Aside from the surprising results of last week’s midterm elections, the most interesting story from the last few days involves the massive evaporation of wealth from a financial asset that few people understand.
This is in reference to the collapse of the FTX cryptocurrency exchange. In the space of a week it went from one of the largest “crypto” exchanges to a bankrupt shell. Its founder, a young guy with a shock of black hair, was supposedly worth $16 billion at the start of November. Now most or all of that is gone.
The question that most people are asking is, short of a nuclear war, how could something that was worth billions of dollars last month be worth nothing today?
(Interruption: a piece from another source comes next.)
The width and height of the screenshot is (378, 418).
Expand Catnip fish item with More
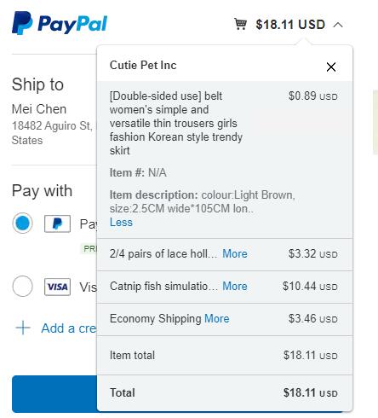235,286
One possible answer is something any student of The Great Depression (or who has seen “It’s A Wonderful Life”) has heard of: A run on the bank. The Associated Press reported last week that FTX customers fled the exchange due to concerns that the company lacked money to continue its operations. FTX was unable to raise $8 billion to pay off its departing customers, according to the AP.
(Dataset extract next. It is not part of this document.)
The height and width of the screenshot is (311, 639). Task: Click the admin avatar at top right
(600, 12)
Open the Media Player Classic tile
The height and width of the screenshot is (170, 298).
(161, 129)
Regulators also are investigating whether the company used customers’ money to pay for investments at the founder’s high-risk hedge fund – a definite no-no, even in the frontier world of cryptocurrency.
But the larger issue is this: Crypto enthusiasts praise the technology as a way to trade assets without using a government-managed currency. They distrust these government currencies, like the U.S. dollar, and tend to believe there’s no need for any regulation at all.
There certainly are times when currencies around the world change in value rapidly. But it takes an extreme case, like hyperinflation in dismal economies like Zimbabwe and Venezuela, for a nation’s currency to become worthless.
Those are great exceptions to the stability that currencies, especially the dollar, have provided over the decades. While nothing is guaranteed, and the U.S. continues to load up on debt that puts the value of its currency at greater risk, history says we’ll figure it out after trying everything that doesn’t work.
Megan McArdle, a columnist for The Washington Post, had some insightful observations about FTX and other crypto exchanges that went belly-up before it.
“These failures occur so regularly, one begins to wonder if they are part of crypto’s appeal to a certain class of gamblers,” she wrote. “They certainly keep things exciting.
“Heck, if all the market participants wanted was an exotic, techno-futurist way to wager on irrelevancies, I’d say we should let them. We allow dank casinos to strip retirees of their Social Security checks. Youngish nerds should have their fun, too.”
That’s a good point. But McArdle makes another good point in observing that, while crypto seems a high risk today, there’s no telling what will happen in the future. The world’s stock markets had equally modest beginnings three centuries ago, after all, and it took many years before they earned the trust of all the American households that are invested in it today.
Here is the greatest irony for crypto advocates, who tend to look down on government currencies: It will require the assistance of governments around the world for crypto to gain greater acceptance – through regulation designed to prevent FTX-style wipeouts.
If today’s crypto world dares to claim it already has rules in place to limit the pain of excessive speculation and outright fraud, then how come these cybercurrencies keep crashing so regularly, taking customer money with them?
As of now, crypto looks just as much like a Ponzi scheme as it does a global currency free of regulation. Until that changes, buyers beware.